One of the limitations of this study is that this is a retrospective case control study ad there was no randomization in the type of surgery performed, suggesting that several biases may not be diminished. Also, we used DASH for evaluation of patient reported outcome, but it may be more beneficial to use a more hand specific index, including Michigan Hand Outcomes Questionnaire (MHQ) and Boston Carpal Tunnel Syndrome Questionnaire (BCTQ) [37, 38]. Additionally, the follow-up period was only 6 months. A previous study showed that the clinical outcomes following surgical release by conventional OCTR improved up to 6 months postoperatively, and this effect was retained 6 years later [39]. In a recent 3-year follow-up comparison of 50 cases of mini-OCTR and 50 cases of conventional OCTR, no recurrence was reported in either group, suggesting that mini-OCTR has a good mid-term outcome as well as OCTR [7]. Since it is important to precisely cut the distal portion of the transverse carpal ligament to prevent recurrence of carpal tunnel release, in our mini-OCTR, a skin incision was made to allow direct visualization of the distal part of the transverse carpal ligament [40]. However, mini-OCTR often makes it difficult to confirm the entire area of the transverse carpal ligament under direct observation, and there is concern about the possibility of leftover incisions [41]. A 7-year follow-up comparison of 53 mini-OCTR cases and 62 conventional OCTR cases showed 9 recurrences in the mini-OCTR group and 5 recurrences in the OCTR group, some of which occurred after more than 5 years, suggesting the need for long-term follow-up to see this complication [41].

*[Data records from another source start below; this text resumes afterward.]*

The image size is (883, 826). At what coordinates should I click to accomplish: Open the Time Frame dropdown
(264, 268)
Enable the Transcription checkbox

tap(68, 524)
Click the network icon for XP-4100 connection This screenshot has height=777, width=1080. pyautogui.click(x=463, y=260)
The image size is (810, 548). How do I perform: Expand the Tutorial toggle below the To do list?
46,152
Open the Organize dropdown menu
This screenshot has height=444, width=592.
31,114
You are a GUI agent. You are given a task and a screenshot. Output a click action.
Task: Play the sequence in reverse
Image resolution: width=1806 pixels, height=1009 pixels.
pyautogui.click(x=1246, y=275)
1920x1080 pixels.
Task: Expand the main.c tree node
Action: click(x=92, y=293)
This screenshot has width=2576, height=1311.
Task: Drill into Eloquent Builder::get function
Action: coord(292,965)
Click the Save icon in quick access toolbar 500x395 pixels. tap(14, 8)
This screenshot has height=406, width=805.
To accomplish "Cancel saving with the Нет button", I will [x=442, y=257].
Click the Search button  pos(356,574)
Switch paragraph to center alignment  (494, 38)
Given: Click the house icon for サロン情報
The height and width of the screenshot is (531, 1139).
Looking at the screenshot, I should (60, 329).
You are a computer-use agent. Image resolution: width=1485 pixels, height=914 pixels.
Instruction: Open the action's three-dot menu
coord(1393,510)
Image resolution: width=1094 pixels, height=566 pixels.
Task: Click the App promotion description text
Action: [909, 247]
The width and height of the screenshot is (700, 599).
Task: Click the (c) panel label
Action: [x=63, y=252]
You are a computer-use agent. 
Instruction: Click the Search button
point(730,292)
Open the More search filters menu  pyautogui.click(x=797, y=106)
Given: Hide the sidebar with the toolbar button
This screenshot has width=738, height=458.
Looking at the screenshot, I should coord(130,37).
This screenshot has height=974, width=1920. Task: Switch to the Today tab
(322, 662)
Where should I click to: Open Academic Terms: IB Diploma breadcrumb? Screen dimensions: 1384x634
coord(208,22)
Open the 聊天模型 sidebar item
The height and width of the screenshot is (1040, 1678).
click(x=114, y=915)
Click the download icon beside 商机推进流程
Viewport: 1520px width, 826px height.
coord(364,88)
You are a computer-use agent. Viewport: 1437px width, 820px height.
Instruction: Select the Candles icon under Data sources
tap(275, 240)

In this study, clinical results of mini-OCTR and ECTR were compared, with ECTR showing better improvement in the DASH score and the pain VAS score than mini-OCTR in an early phase postoperatively. The cosmetic VAS score also showed improvement from 1 month postoperatively with ECTR. In conclusion, ECTR is a technique that can be expected to improve symptoms earlier than mini-OCTR.